• **EM QUE CONSISTE**: No texto sobre a ministra Constança Urbano de Sousa, por que distrito ela foi candidata nas legislativas de 2015?

De um dia para o outro, Alfredo José de Sousa deixou de se limitar a parar no quiosque da Casa da Guia para comprar o seu diário de eleição. Naqueles dias quentes, o ex-Provedor de Justiça demorava-se pela banca. Queria saber o que se ia escrevendo sobre a sua filha Constança e o seu desempenho na luta contra os incêndios do centro do País. Por vezes, pegava no telefone e conversava. Por esses dias, a sua filha, ministra da Administração Interna (MAI), estava literalmente debaixo de fogo.
“Foram os piores dias da minha vida”, confessaria Constança Urbano de Sousa à RTP, a uma dúzia de horas de os incêndios serem dados por controlados. Era quarta-feira, 21, e a ministra estava no terreno desde sábado à noite, como havia feito em 2015, na campanha eleitoral para as legislativas. Candidata (15ª da lista, na quota do secretário-geral) pelo distrito do Porto, mudou-se para a Póvoa de Varzim, onde tem raízes familiares, para estar mais perto dos acontecimentos. Foi a primeira não eleita, mas não pôde ser acusada de falta de comparência nesse combate eleitoral, tal como agora não poderá ser acusada de ausência, no combate ao maior (e mais mortal) incêndio jamais ocorrido em Portugal.

• **DADOS ARMAZENADOS**:

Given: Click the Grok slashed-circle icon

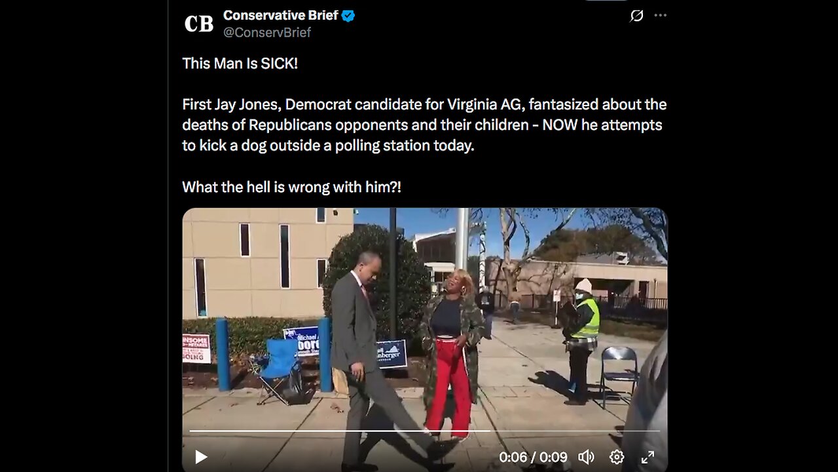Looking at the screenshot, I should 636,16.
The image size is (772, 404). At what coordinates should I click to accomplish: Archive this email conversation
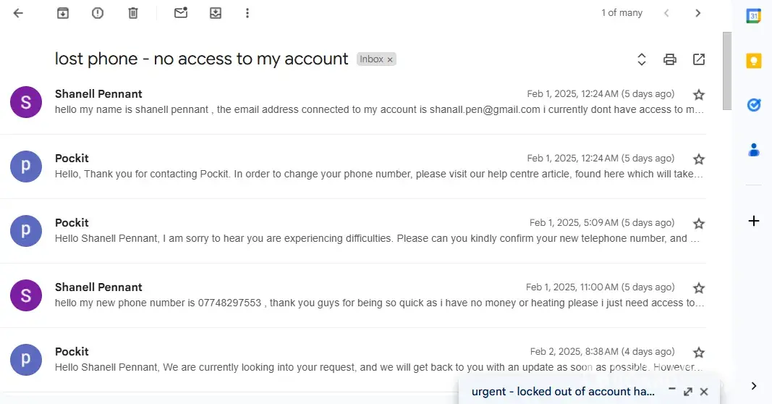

• **SOLUÇÃO DA TAREFA**: Pelo distrito do Porto.